Paul Wellman

Don’t say you weren’t warned. When you first step into Lucky Dragon in the far corner of Storke Plaza in Goleta, you’ll get a menu dropped onto your table with a front page clearly explaining what you’re having: Sichuan cuisine. It is flavorful, spicy, and full of chili oil, garlic, and that famous mouth-numbing Sichuan peppercorn that gives a whole new sensation to your palate.

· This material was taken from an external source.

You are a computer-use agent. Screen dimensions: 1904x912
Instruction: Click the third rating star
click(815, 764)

“We don’t have beef and broccoli here,” proclaims owner Alex Qian, whose American-raised clientele occasionally asks for such dishes common to other Chinese restaurants. But more than 70 percent of his customers are UCSB students originally from China, which is a demographic that Qian knows well: He was raised near Shanghai and recently graduated from UCSB with a degree in mathematics.

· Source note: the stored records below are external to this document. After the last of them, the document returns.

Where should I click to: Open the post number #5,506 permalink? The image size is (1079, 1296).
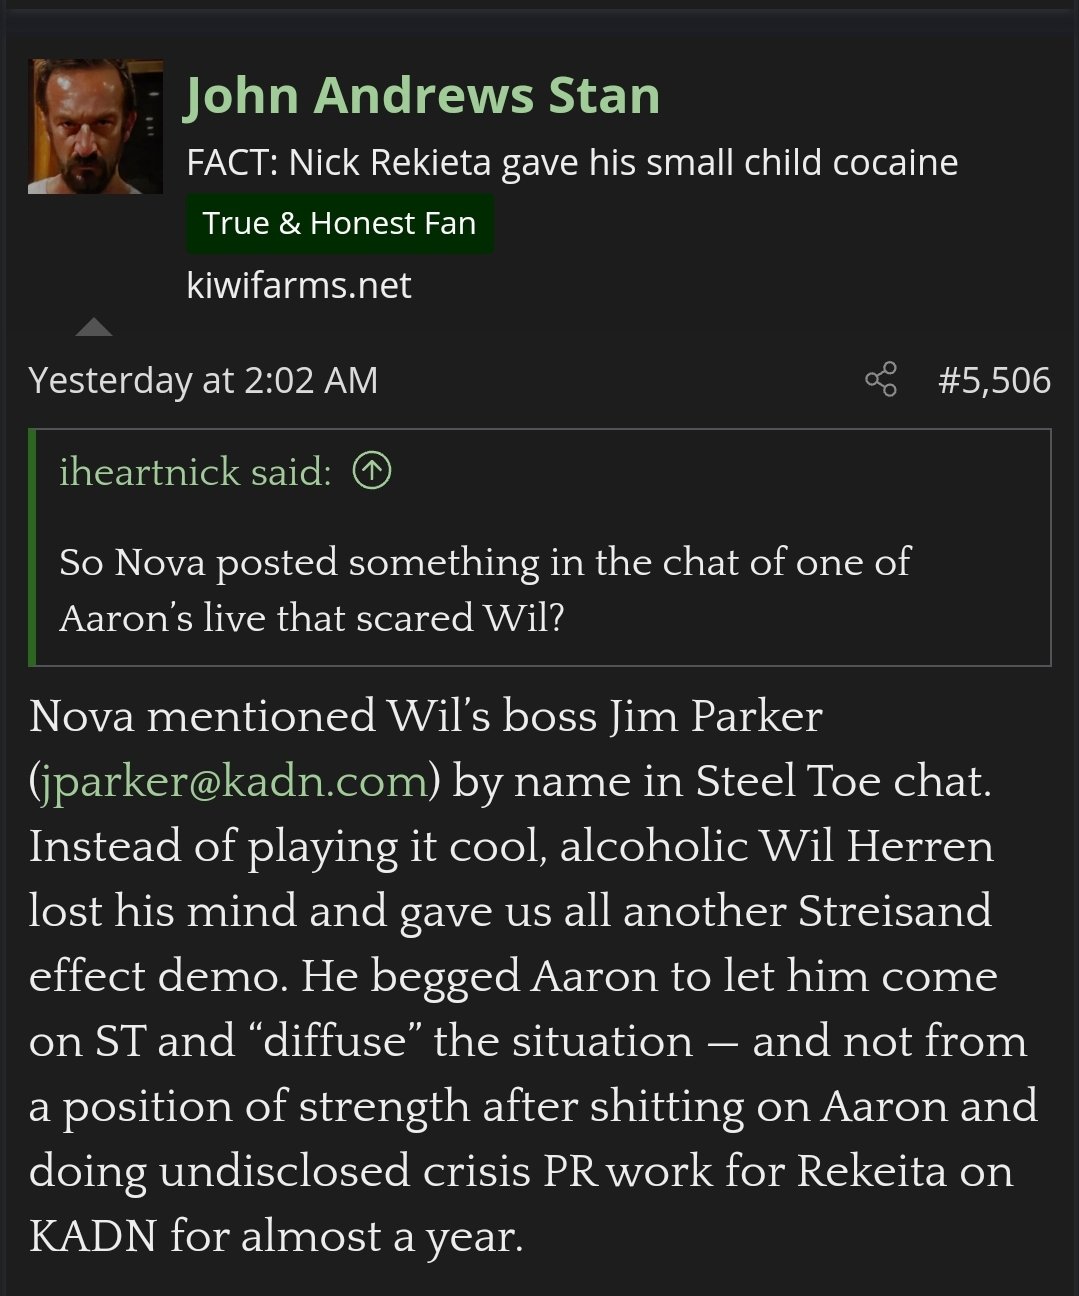(994, 380)
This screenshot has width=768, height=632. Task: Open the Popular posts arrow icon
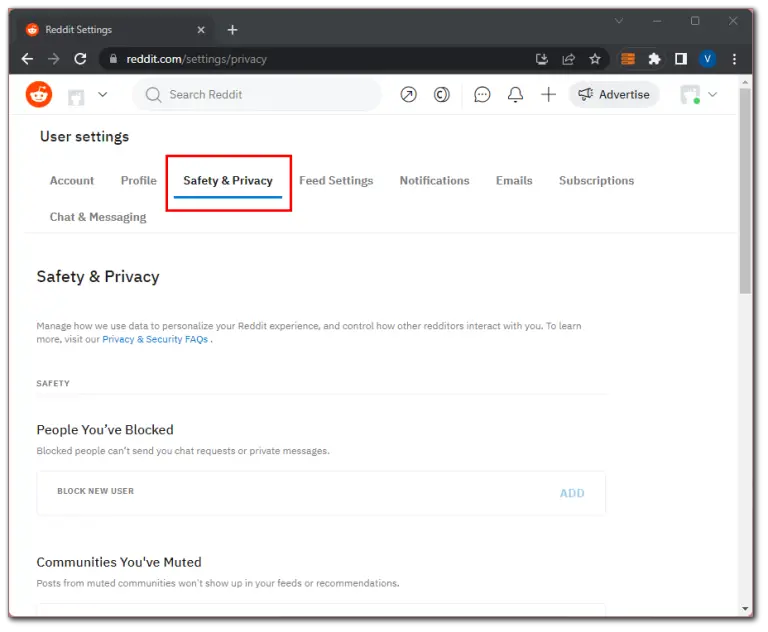pos(408,95)
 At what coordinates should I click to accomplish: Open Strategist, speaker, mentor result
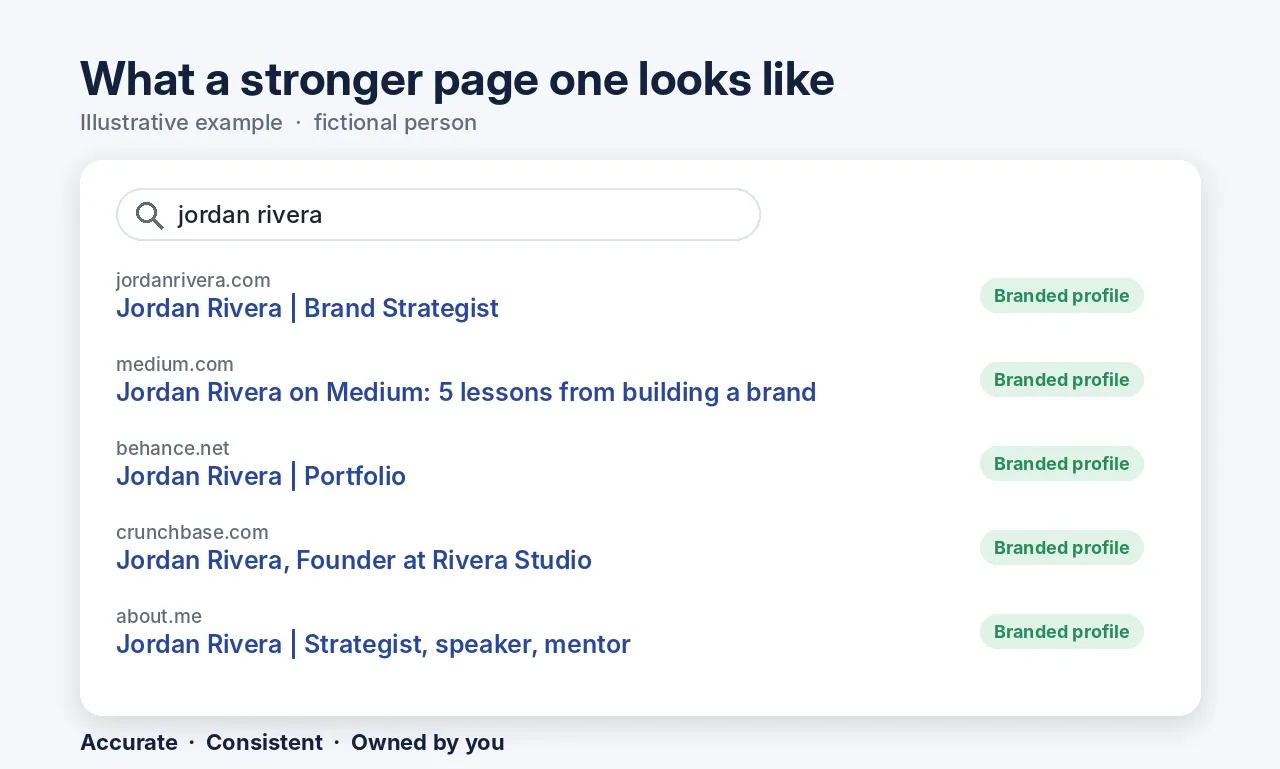pos(373,644)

When Lucky Dragon opened in 2015, Qian hired a chef from the Sichuan region who previously ran his own restaurant in Los Angeles. In fact, this authentic type of Chengdu-style Sichuan restaurant is very similar to what you’d see in the San Gabriel Valley. There are no frills, but tons of fantastic flavors on a menu that may scare off less-adventurous eaters, with spicy bullfrog, duck tongues, goose, and pig intestines listed. No matter your penchant for obscure meats, though, it’s worth taking one of the fewer than 40 seats and ordering around until you find a favorite dish.

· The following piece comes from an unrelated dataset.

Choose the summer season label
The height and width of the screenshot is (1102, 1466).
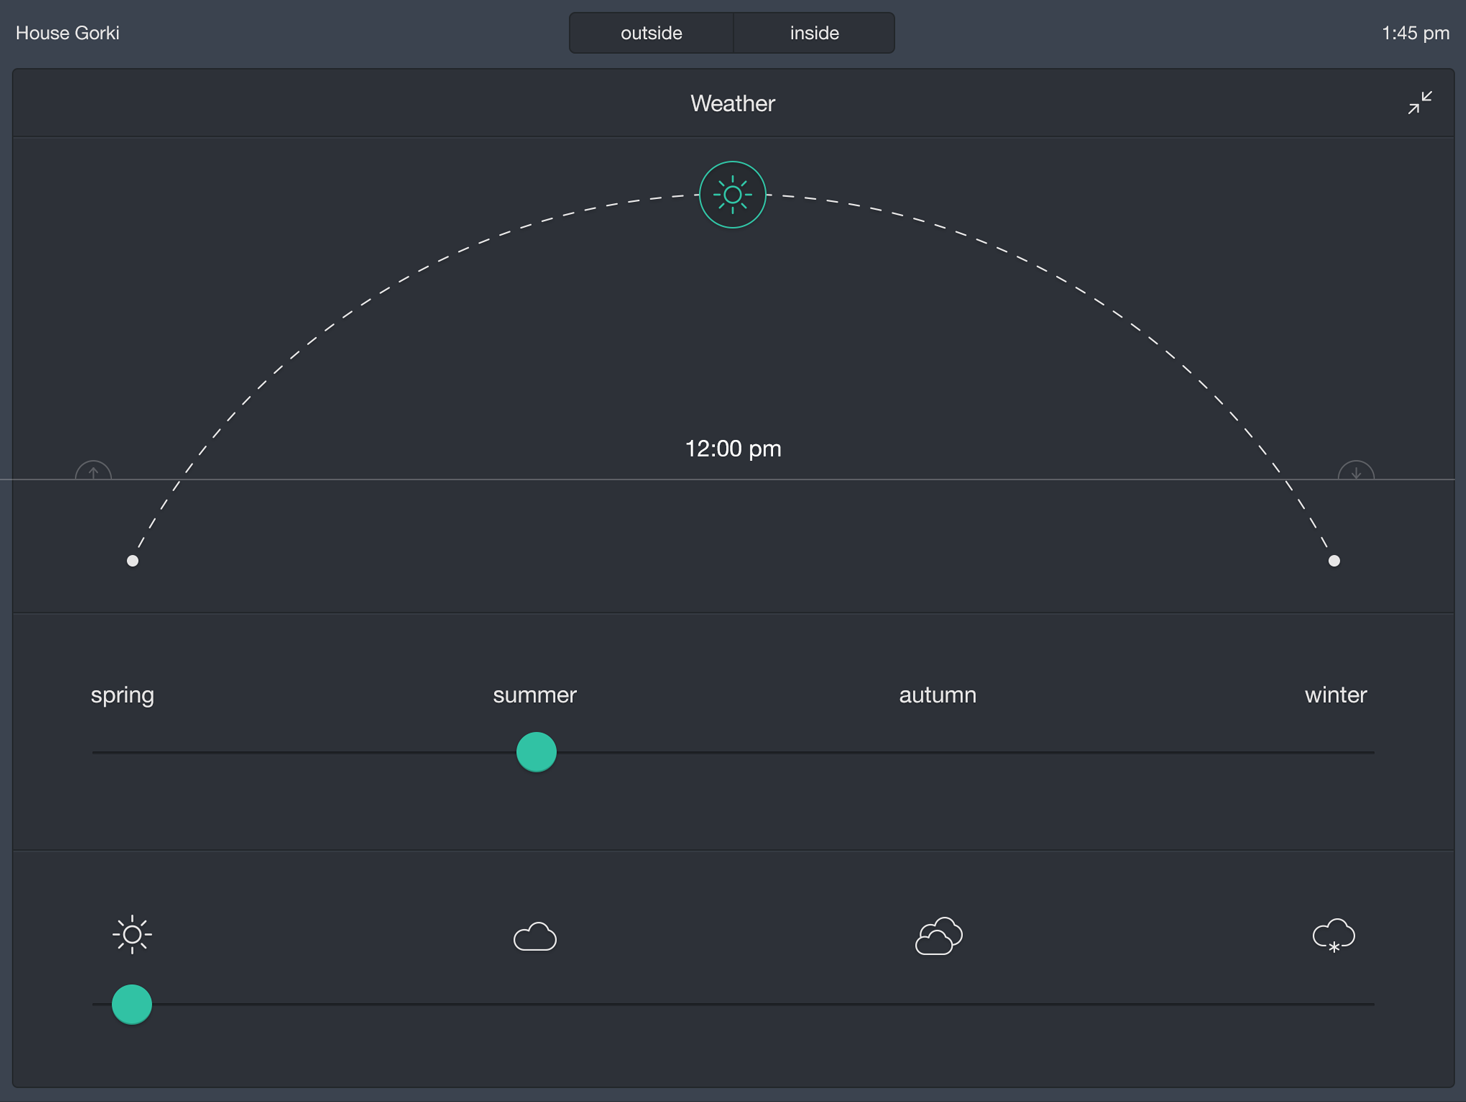tap(535, 695)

Take, for instance, the wonton in red chili ($8.99), loaded with hunks of garlic and sprinkled with sesame seeds. The neon-orange-hued sauce gives these delicate boiled dumplings a whole bunch of additional flavor. Each bundle of joy packs a serious punch.

Another must-try is one of the two boiled fish options, called bashu fish ($19.99) and served in an enormous punch bowl. The massive dish is doused in chili oil with bean sprouts and chilies dropped in. Use your spoon to fish for the tender pieces of fish filet floating in the bowl.

Both the ma po tofu ($10.99) and the Chengdu dandan noodle (8.99), with their sprinkling of ground pork, are gems. The tofu is soft as can be, the noodles perfectly chewy, and the rough cuts of green onion bring the dishes to life.

Here are some pro tips for your future visit: If the heat is too much for you, order a milk tea so that you can subside the heat level in your mouth, and if you get it with boba, you can distract your mouth from the numbing it is experiencing.

If you’re looking for a veggie dish, I’d recommend the sautéed string beans, eggplant in garlic sauce, or the baby bok choy with mushrooms. But the ultimate veggie dish is the sugar pea leaves ($13.99), which can be sautéed, stir-fried, or served with garlic. But beware: That one does sell out. Qian’s team drives down to Los Angeles once a week to get the leaves, but they don’t keep well and are quite popular. The best chance to try them is on Tuesday or Wednesday.

There are also plenty of more options for traditional Sichuan cuisine, even for dishes whose names might sound familiar. Said Qian, “We do have Kung Pao chicken, because it’s from the region, but not in the same way Americans are used to it.”